Shooting in cold weather and shooting snow scenes. Updated.

A couple of years ago I wrote a guide to help people that might have to shoot in the cold.  I’ve recently updated this article and as I know many of you won’t have seen it before I’ve provided a link to the page below

LINK: This article deals with shooting in the cold and how that might effect your camera.

LINK: Some ideas and suggestions for clothing in very cold conditions.

Here also are some tips for shooting snow scenes with conventional gammas. Of course you can also shoot with log or raw, if you do just make sure your exposure is nice and bright for the best results, generally when there is a lot of snow around dynamic range isn’t a huge problem as the snow acts as a reflector to fill in a lot of shadows.

With conventional gammas such as Rec-709 exposing for snow is tricky. You want it to look bright, but you don’t want to overexpose and it’s very easy to end up with a lot of the bright snow in your scene up in the knee or highlights where it will be compressed and loose contrast. This makes the snow look odd as it will have no texture, it can all too easily look over exposed when in fact it is not. In reality, although we often think of snow as bright and white, often you really don’t want to expose it too high.  With Rec-709 if your camera has a high level zebra set them to 90% (Zebra 2 on most Sony cameras). This way you will get a zebra pattern on the snow as it starts to enter the compressed knee or highlight area. If you are using Sony’s cinegammas or hypergammas I would lower the highlight zebras to 80% -85%.

On overcast or flat light snow days I prefer not to use Hypergammas/Cinegammas  as the highlight roll off can make the snow look very flat unless you grade the images a little and boost the contrast in post. However on bright higher contrast snow days with clear skies and strong shadows the Hyoegammas/Cinegammas work very well. You may want to consider using a little bit of negative black gamma to put a bit more contrast into the image.

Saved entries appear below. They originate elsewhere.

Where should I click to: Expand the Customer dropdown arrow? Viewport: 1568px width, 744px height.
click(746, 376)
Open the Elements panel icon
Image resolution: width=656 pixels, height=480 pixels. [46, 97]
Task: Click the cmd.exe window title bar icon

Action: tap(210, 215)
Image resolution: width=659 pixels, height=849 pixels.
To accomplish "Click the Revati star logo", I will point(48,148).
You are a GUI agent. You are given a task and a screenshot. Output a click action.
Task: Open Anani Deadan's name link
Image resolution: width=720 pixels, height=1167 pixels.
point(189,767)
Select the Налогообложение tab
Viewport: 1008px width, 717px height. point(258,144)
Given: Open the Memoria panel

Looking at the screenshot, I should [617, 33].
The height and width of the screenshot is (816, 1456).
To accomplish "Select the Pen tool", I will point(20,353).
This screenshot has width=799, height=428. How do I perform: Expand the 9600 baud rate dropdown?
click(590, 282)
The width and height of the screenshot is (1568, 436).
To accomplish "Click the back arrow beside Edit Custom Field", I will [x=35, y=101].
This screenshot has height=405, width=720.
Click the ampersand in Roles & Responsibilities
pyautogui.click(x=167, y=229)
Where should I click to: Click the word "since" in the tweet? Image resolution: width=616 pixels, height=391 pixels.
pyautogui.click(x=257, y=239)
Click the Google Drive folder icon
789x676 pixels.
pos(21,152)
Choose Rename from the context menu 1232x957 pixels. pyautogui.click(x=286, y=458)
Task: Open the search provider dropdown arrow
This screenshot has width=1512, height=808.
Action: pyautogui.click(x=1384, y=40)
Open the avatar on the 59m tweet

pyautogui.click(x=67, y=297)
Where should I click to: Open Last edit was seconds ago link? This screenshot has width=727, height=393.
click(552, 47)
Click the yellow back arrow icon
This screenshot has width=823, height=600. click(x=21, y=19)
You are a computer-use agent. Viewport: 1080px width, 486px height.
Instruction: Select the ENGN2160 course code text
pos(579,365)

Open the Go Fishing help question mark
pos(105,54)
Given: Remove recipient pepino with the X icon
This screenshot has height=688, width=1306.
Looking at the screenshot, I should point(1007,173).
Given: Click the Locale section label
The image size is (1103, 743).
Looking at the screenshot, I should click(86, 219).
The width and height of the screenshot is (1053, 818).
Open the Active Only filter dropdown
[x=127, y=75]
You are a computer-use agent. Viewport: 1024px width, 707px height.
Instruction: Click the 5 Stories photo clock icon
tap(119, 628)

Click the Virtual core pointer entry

You also want your snow to look white, so do a manual white balance using a proper white card or better still a grey card. Don’t try to white balance off the snow itself as snow can reflect a lot of blue light and skew the white balance a bit.  If you are shooting during golden hour at the beginning or end of the day and want to retain that warm look you might want to use a 5600K preset rather than a manual white balance to capture either the golden hour light or the blue light that follows it.

If the overall scene is very bright you may need to watch your aperture. In most cases you don’t want to have the camera stopped down to an aperture of f11 or smaller.  Due to an effect called diffraction limiting, in HD, at f11 a 2/3″ camera will start to show a slightly soft image.  A 1/2″ sensor camera will be just starting to get slightly soft at f8.  In 4K/UHD a super 35mm camera will start to show a slightly softer image from f11 – f16. So use you ND filters to control you light levels so you do not have too small an aperture. You may need to add additional ND in very bright scenes to avoid diffraction limiting.

One last tip. If you are standing around in the cold and get cold feet you should find something to stand on. Small twigs and branches, a rubber car mat anything like that will help insulate your feet from the cold ground helping keep them warm.